Coalition talks begin after Dutch election


EXPLORATORY TALKS on a coalition talks were under way last night between prime minister Mark Rutte’s Liberal Party, returned to power in Wednesday’s election, and a resurgent Labour – which came in just two seats behind – in an attempt to avoid a lengthy political vacuum in the Netherlands.

The Liberals took 41 seats in the 150-seat parliament, 10 more than in 2010, making Mr Rutte one of the few European leaders to survive an election during the euro zone crisis. Labour took 39, a gain of nine.
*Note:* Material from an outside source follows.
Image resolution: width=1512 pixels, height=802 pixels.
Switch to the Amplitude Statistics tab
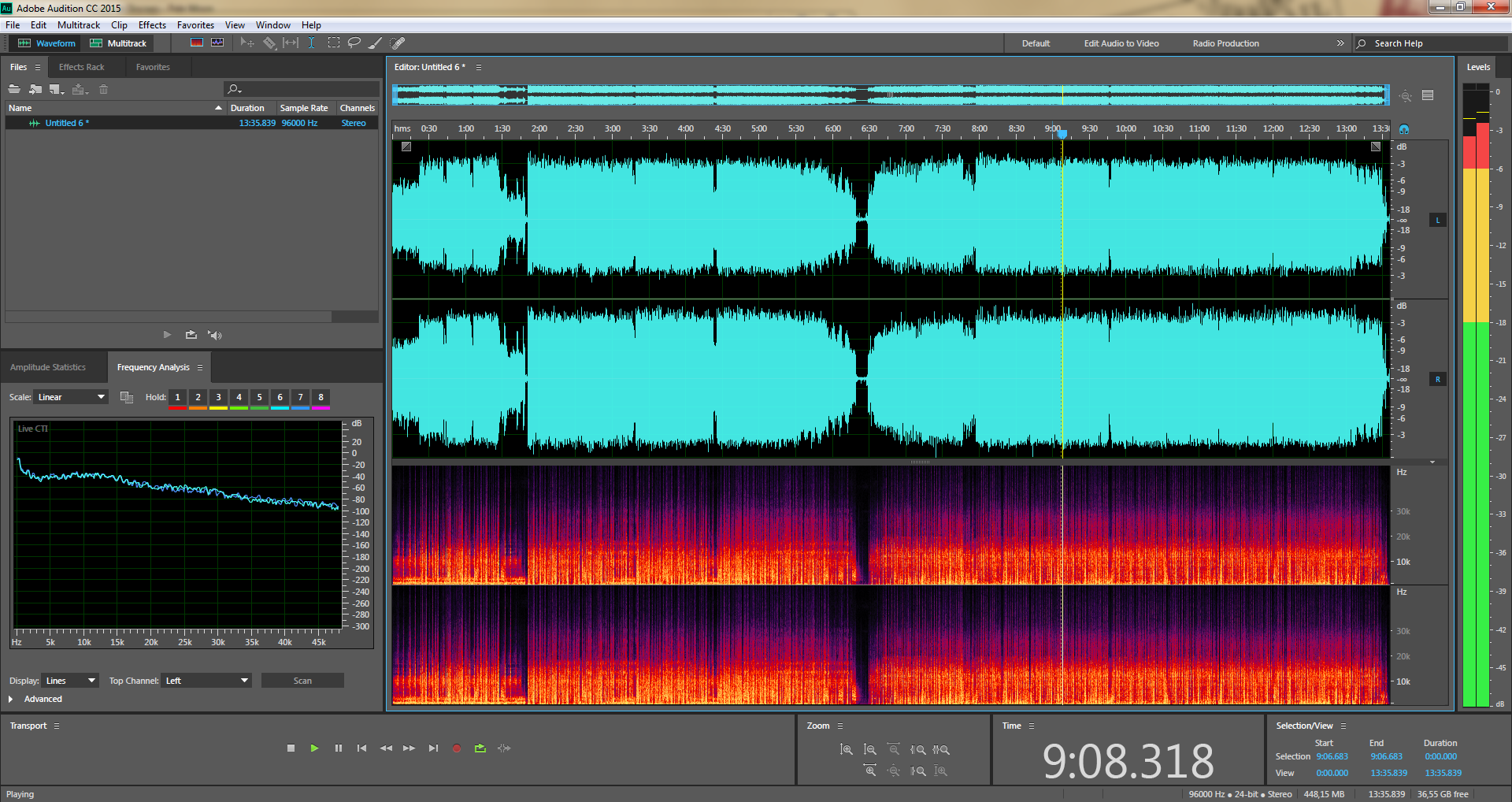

Unusually, this means the two parties between them have a safe parliamentary majority.

Within hours of the result, employers and trade unions joined in demanding that the two parties form a stable pro-European government as quickly as possible, avoiding the prospect of months of political in-fighting which could be damaging to the fragile Dutch economy.

“It is up to the victors now to form a stable coalition which will be good for the economy, good for industry – and good for our international standing, on which both depend”, said a joint statement from the three employers’ organisations, referring to the AAA international credit rating of the Netherlands.

The outgoing minority Liberal-Christian Democrat coalition took 127 days to be put together in 2010, relatively speedy by the standards of Dutch polder, or consensus politics, but yesterday the parties’ response was noticeably more urgent.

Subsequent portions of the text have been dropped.